Negative peer pressure put on those who apply themselves to learning is an age-old problem. Derisive terms like dork, wimp, nerd, geek, and bookworm are but a few of those used to exert social pressure on the serious student. You may have experienced this type of peer pressure in high school if your friends were not so serious about their academics as you, and you may have been forced into a pattern of studying alone-separating your academic life from your social life.

The “lone-wolf” approach to your academics may have worked for you in high school, but it is doubtful that it will work for you in engineering study where the concepts are much more complex and the pace much faster.

Even if you are able to make it through engineering study on your own, you will miss out on many of the benefits of collaborative learning and group study. We will explain these benefits below, but first you need to understand how the education process works.

As a student, you are an active participant in the teaching/learning process. You may not have given much thought to how this process works. Perhaps most important for you to understand is that the institution focuses primarily on the teaching part, while the learning part is left up to you.


The “teaching” part of the teaching/learning process is primarily achieved by the following well-known teaching modes:

  • Large lectures, in which one professor lectures to 300 or 500 students
  • Small lectures, in which one professor lectures to 25 or 30 students
  • Recitations, in which a teaching assistant reviews the material and solves the problems for small groups of 10 to 15 students
  • One-on-one tutoring, in which a tutor works with one student

That last feature should alarm you, or at least raise some doubt about its validity. If you are a dedicated, attentive student, how is it possible that only a limited amount of learning takes place in these teaching modes? Here’s how: Imagine that you are in an engineering course, and your professor introduces a new principle. You go to the lecture, you go to the recitation, and you go to tutoring sessions, but you don’t do anything outside those activities. Then you are given an exam on the principle. What score would you expect to make?

The limited effect of these teaching modes-especially the lecture format-becomes quite apparent if you envision the process as one educator has aptly described it: “The information passes from the notes of the professor to the notes of the student without passing through the mind of either one.”


And then we have learning modes. There are really only two:

  1. Solitary
  2. Collaborative

As I travel the country, I always make a special effort to visit Introduction to Engineering classes, where I make it a point to ask students. “How many of you regularly spend some part of your study time studying with at least one other student?” Generally, in a class of 30 students, three or four hands will go up. Then I ask, “How many of you spend all of your time studying by yourself?” This time, the remaining 90 percent of hands go up.

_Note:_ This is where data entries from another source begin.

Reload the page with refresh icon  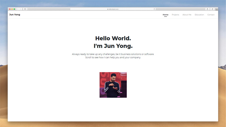pyautogui.click(x=154, y=9)
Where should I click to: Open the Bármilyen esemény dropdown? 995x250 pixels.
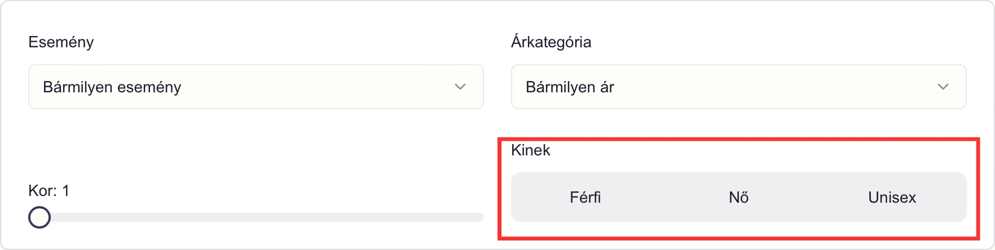pos(256,87)
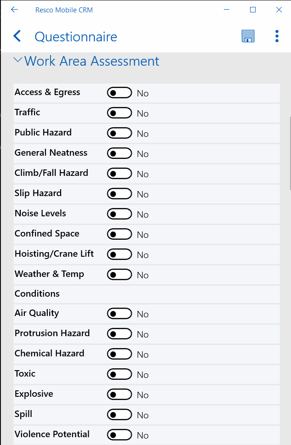Image resolution: width=291 pixels, height=445 pixels.
Task: Minimize the Resco Mobile CRM window
Action: (227, 10)
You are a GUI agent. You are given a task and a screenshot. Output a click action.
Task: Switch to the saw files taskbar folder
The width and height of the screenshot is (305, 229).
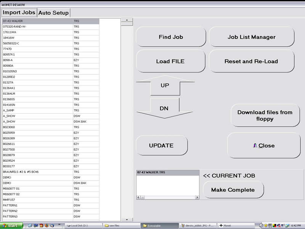coord(120,226)
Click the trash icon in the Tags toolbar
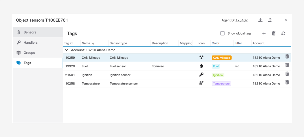The height and width of the screenshot is (137, 304). tap(274, 33)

My anecdotal research indicates that about 90 percent of first-year engineering students do virtually 100 percent of their studying alone.

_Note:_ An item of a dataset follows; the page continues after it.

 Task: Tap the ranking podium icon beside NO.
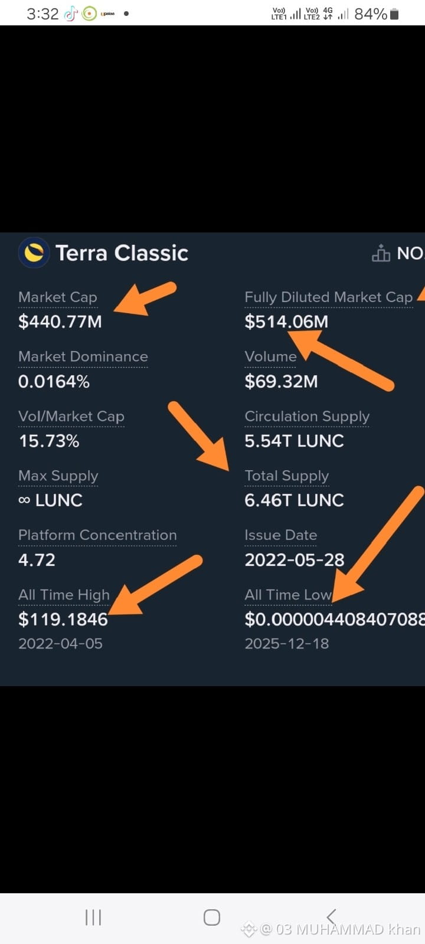(x=381, y=253)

Hence, the predominant learning mode in engineering involves a student working alone to master what are often difficult, complex, concepts and principles, and then apply them to solve equally difficult, complex problems.

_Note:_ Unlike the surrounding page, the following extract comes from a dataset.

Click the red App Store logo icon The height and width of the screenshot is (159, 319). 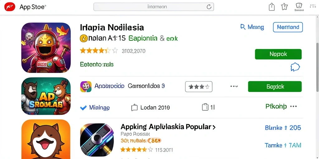click(x=10, y=7)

The fact that most students study alone is indeed unfortunate because research shows that students who engage in collaborative learning and group study perform better academically, persist longer, improve their communication skills, feel better about their educational experience, and have enhanced self-esteem. We just read essentially the same message in that excerpt from the Harvard University study a few pages back. As even more evidence, Karl A. Smith, Civil Engineering professor at the University of Minnesota and a nationally recognized expert on cooperative learning, has found that:

Cooperation among students typically results in:

  1. Higher achievement and greater productivity
  2. More caring, supportive, and committed relationships
  3. Greater psychological health, social competence, and self-esteem

In my own anecdotal research, I have tried to understand why students study alone, so I also make it a point to ask students, “Why don’t you study with other students?” I almost always get one of these three answers:

  1. “I learn more studying by myself.”
  2. “I don’t have anyone to study with.”
  3. “It’s not right. You’re supposed to do your own work.”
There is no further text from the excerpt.